8. ログデータ容量を最適化するためのレポートと設定の見直し
アーカイブ戦略を策定する前に、まずSalesforce内の「何を保持し、何を破棄すべきか」を判断するためのデータ把握が必要です。
- データ消費レポートの活用:
- Salesforceの**「データストレージ使用状況」**レポートを確認し、Field History Trackingや特定のカスタムオブジェクト履歴データが容量を圧迫していないか把握します。
- Field History Trackingの見直し:
- すべての項目で履歴追跡が必要か再評価します。機密性の高いフィールドのみに絞ることで、履歴データ量を大幅に削減できます。
- デバッグログの自動削除設定:
- 開発完了後、不要なデバッグログが残り続けないよう、保持期間とレベルを適切に設定し、自動的に期限切れになるように管理します。
9. ログアーカイブ戦略策定のステップバイステップガイド
- 【ステップ1】要件の定義:
- コンプライアンス部門や法務部門と連携し、「保持が必要なログの種類」と「最低保持期間」を確定する。
- セキュリティチームと連携し、「セキュリティインシデント調査に必要な期間」を定義する。
- 【ステップ2】ツールの選定:
- AWS S3、GCP、Azureなどのアーカイブ先を決定する。
- Salesforceからの抽出(Event Monitoring API利用)を自動化するためのETLツールや連携ソリューションを選定する。
- 【ステップ3】抽出・転送メカニズムの構築:
- Event Monitoring APIを利用した日次または週次の定期的なログ抽出プロセスを構築する。

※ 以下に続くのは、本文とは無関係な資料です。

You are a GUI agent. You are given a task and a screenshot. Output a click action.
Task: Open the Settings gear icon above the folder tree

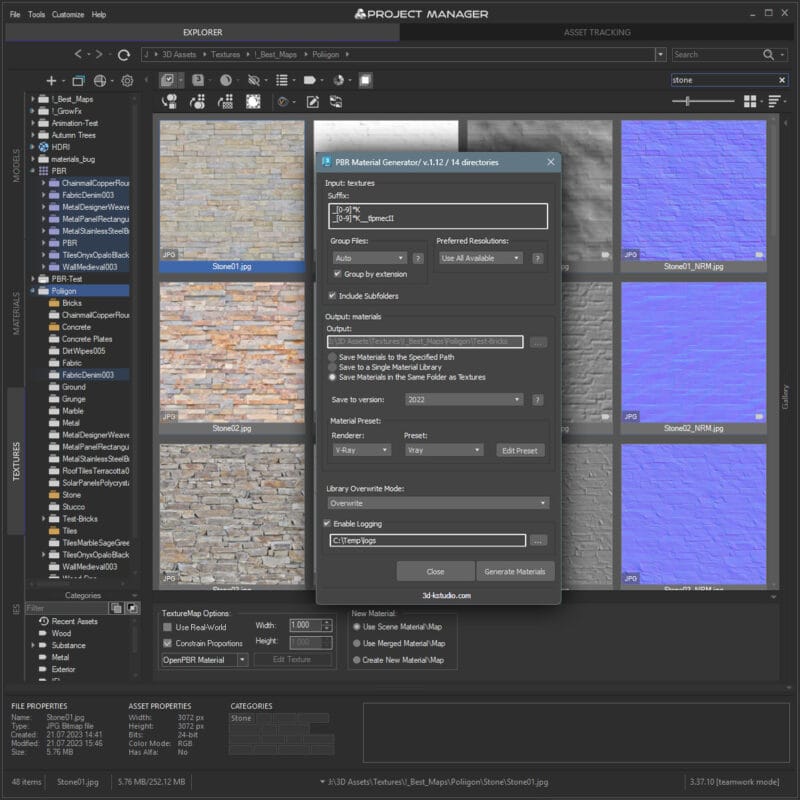pyautogui.click(x=126, y=80)
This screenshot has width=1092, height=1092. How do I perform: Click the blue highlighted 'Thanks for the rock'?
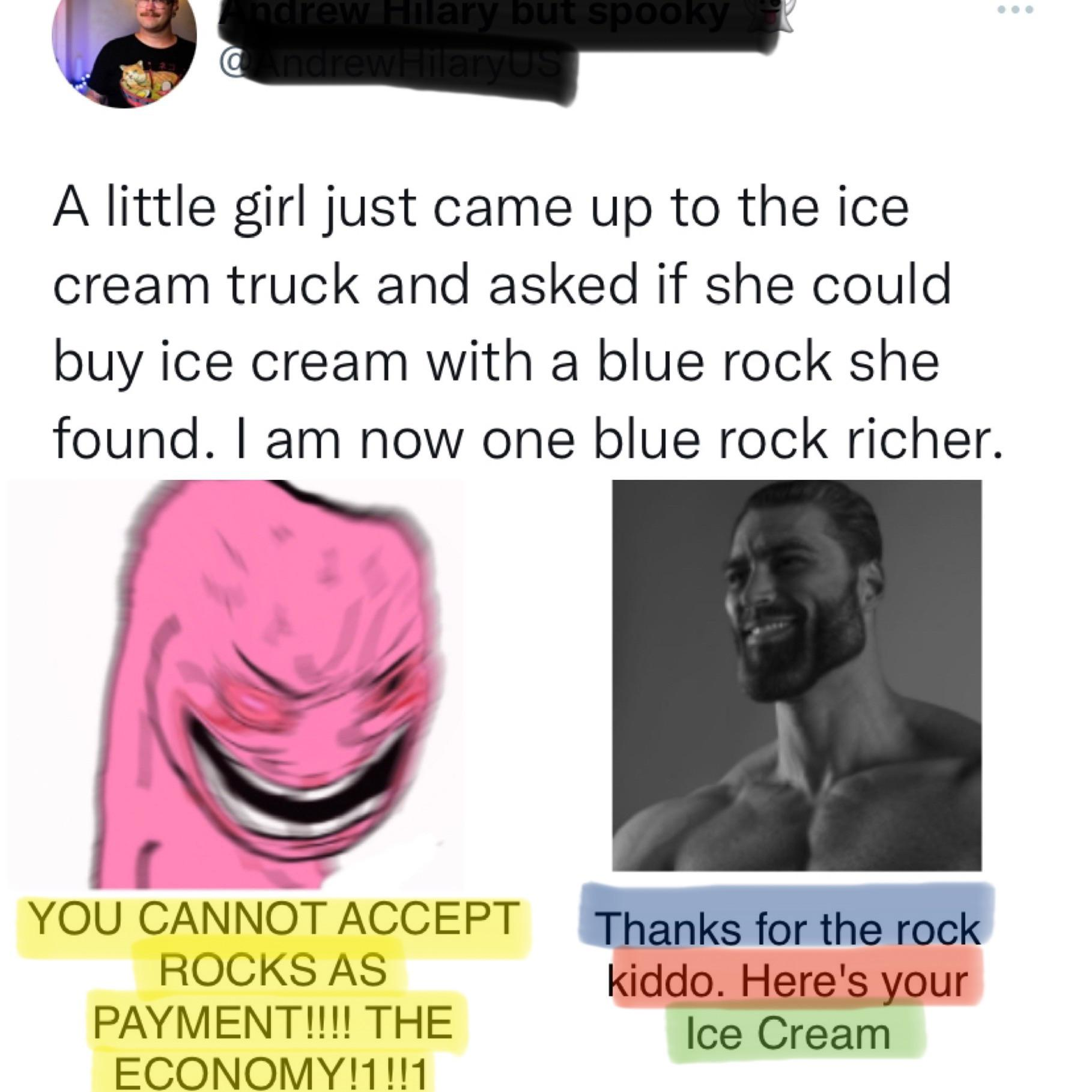tap(789, 929)
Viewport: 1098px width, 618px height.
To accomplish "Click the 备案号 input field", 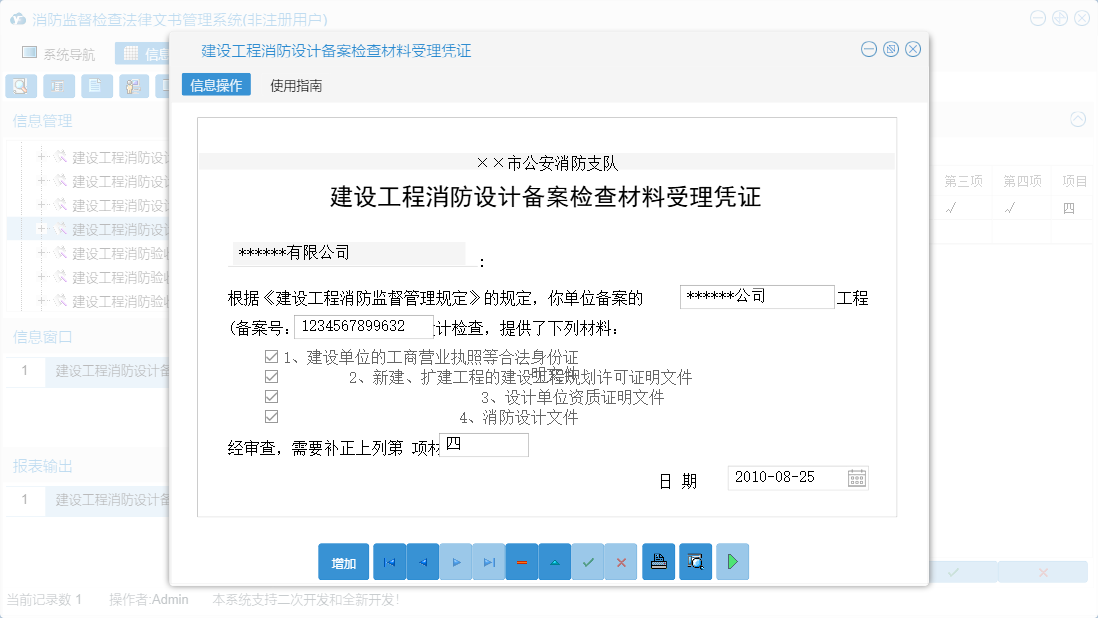I will [x=363, y=326].
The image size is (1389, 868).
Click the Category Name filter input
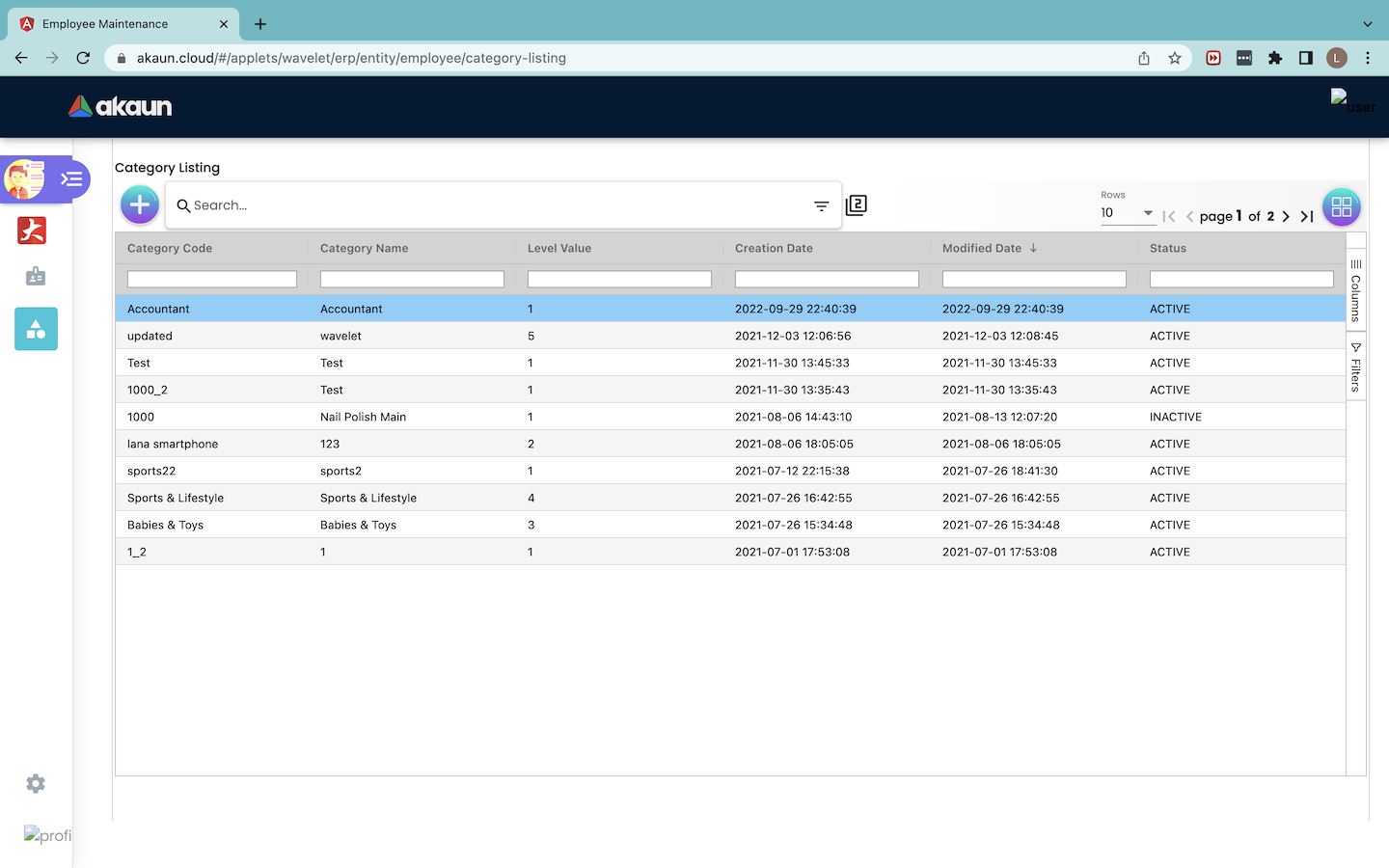coord(412,279)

- 抽出データは、転送中に暗号化(SSL/TLS)されることを確認する。
- 【ステップ4】アーカイブと検証:
- 外部ストレージに保存する際、ハッシュ値を生成し、データの完全性を担保する。
- 保存後のデータへのアクセス権限を最小限に設定し、セキュリティを確保する。
- 【ステップ5】運用とテスト:
- アーカイブが正常に行われているかを定期的に監視する。
- 年1回以上、過去のアーカイブデータから特定のログを検索・復元する訓練(監査シミュレーション)を行い、プロセスを検証する。

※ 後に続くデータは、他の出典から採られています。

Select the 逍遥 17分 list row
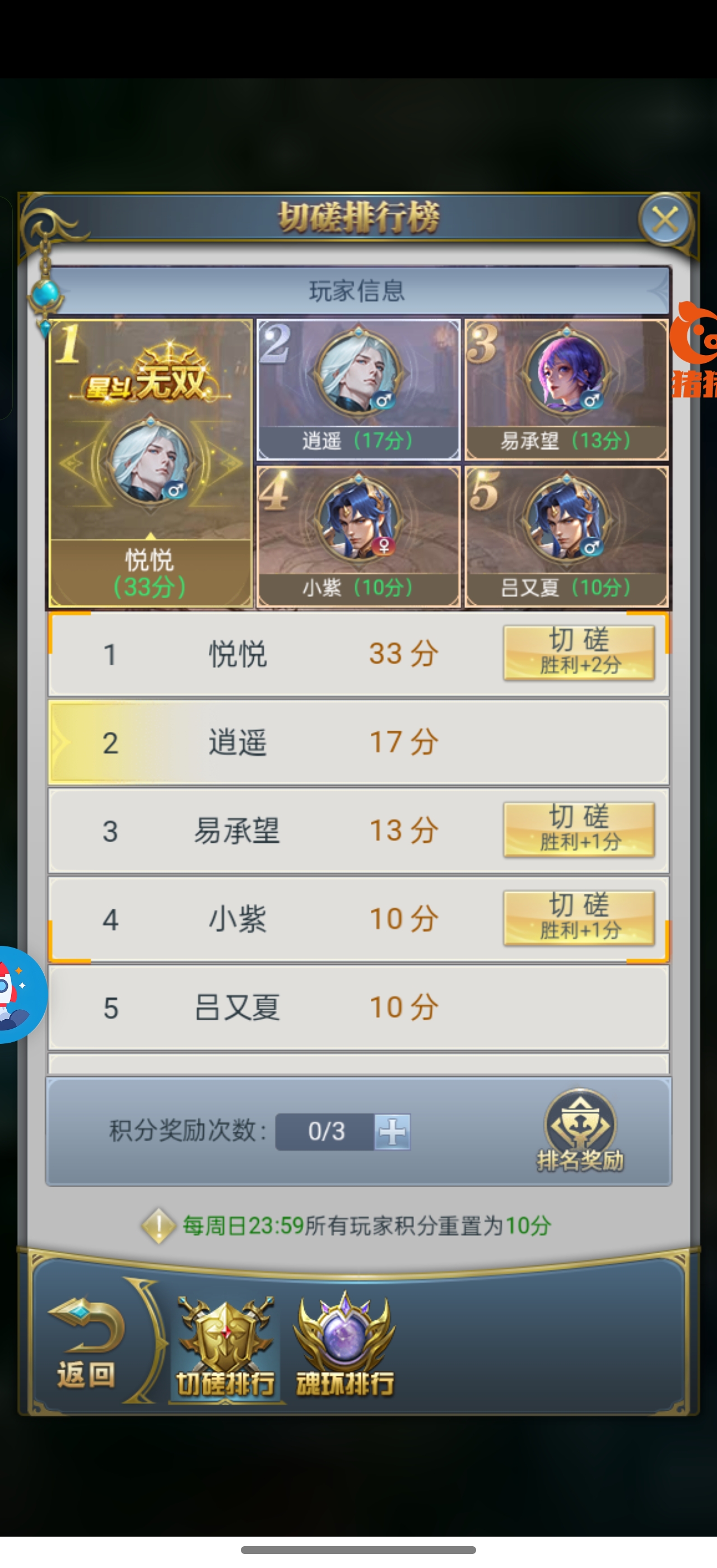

10. 次のステップ:Salesforce ログと外部SIEM/ログ管理ツールの連携手順とメリット
本記事で解説したアーカイブ戦略は、コンプライアンスとコスト効率の土台です。しかし、ログを「活用」するためには、専門のログ管理ツールとの連携が不可欠です。
次回の記事では、このアーカイブしたログデータをさらに活用するための、より高度なセキュリティと監視戦略について解説します。
- Splunk, Elastic Stack (ELK), DatadogなどのSIEM(Security Information and Event Management)ツールとの連携手順
- リアルタイム監視、相関分析による脅威の自動検出というメリット
- Salesforceのセキュリティを次のレベルへ引き上げるための具体的な方法
Salesforceログのアーカイブ戦略は、単なるストレージコスト削減策ではなく、企業の信頼性と法的リスク管理の核心です。標準保持期間が短いことを理解し、外部クラウドストレージを組み合わせることで、コスト効率とコンプライアンス要件を同時に満たす強固なログ管理体制を構築しましょう。